### Description of the task
Without changing a character, output all of the records.

### Recorded data
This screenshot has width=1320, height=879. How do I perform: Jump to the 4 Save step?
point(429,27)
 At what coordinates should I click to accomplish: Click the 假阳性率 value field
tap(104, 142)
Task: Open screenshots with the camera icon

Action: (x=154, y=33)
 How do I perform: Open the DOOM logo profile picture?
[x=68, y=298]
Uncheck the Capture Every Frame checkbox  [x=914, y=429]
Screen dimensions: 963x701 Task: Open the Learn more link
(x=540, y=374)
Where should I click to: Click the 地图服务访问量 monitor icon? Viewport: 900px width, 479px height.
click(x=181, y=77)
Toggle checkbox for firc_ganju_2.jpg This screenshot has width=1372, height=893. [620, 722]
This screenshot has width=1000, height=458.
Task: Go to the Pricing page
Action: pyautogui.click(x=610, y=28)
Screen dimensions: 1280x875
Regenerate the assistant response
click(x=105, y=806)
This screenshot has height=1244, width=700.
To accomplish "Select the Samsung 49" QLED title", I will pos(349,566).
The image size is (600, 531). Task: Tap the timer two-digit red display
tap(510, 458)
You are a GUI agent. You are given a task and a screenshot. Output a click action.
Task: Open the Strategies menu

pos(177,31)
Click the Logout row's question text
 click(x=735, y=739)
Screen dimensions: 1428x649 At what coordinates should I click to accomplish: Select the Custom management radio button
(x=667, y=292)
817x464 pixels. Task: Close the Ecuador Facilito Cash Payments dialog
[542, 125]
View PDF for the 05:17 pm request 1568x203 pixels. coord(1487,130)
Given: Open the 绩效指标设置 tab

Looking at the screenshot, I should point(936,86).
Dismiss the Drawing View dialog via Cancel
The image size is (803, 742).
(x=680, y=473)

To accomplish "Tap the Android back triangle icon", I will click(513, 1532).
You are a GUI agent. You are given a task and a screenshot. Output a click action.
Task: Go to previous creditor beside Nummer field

### Response to this task
This screenshot has width=1320, height=879. How do I perform: Jump to the 4 Save step?
point(429,27)
 At what coordinates should I click to accomplish: Click the 假阳性率 value field
tap(104, 142)
Task: Open screenshots with the camera icon

Action: (x=154, y=33)
 How do I perform: Open the DOOM logo profile picture?
[x=68, y=298]
Uncheck the Capture Every Frame checkbox  [x=914, y=429]
Screen dimensions: 963x701 Task: Open the Learn more link
(x=540, y=374)
Where should I click to: Click the 地图服务访问量 monitor icon? Viewport: 900px width, 479px height.
click(x=181, y=77)
Toggle checkbox for firc_ganju_2.jpg This screenshot has width=1372, height=893. [620, 722]
This screenshot has width=1000, height=458.
Task: Go to the Pricing page
Action: pyautogui.click(x=610, y=28)
Screen dimensions: 1280x875
Regenerate the assistant response
click(x=105, y=806)
This screenshot has height=1244, width=700.
To accomplish "Select the Samsung 49" QLED title", I will pos(349,566).
The image size is (600, 531). Task: Tap the timer two-digit red display
tap(510, 458)
You are a GUI agent. You are given a task and a screenshot. Output a click action.
Task: Open the Strategies menu

pos(177,31)
Click the Logout row's question text
 click(x=735, y=739)
Screen dimensions: 1428x649 At what coordinates should I click to accomplish: Select the Custom management radio button
(x=667, y=292)
817x464 pixels. Task: Close the Ecuador Facilito Cash Payments dialog
[542, 125]
View PDF for the 05:17 pm request 1568x203 pixels. coord(1487,130)
Given: Open the 绩效指标设置 tab

Looking at the screenshot, I should point(936,86).
Dismiss the Drawing View dialog via Cancel
The image size is (803, 742).
(x=680, y=473)

To accomplish "Tap the Android back triangle icon", I will click(513, 1532).
You are a GUI agent. You are given a task and a screenshot. Output a click action.
Task: Go to previous creditor beside Nummer field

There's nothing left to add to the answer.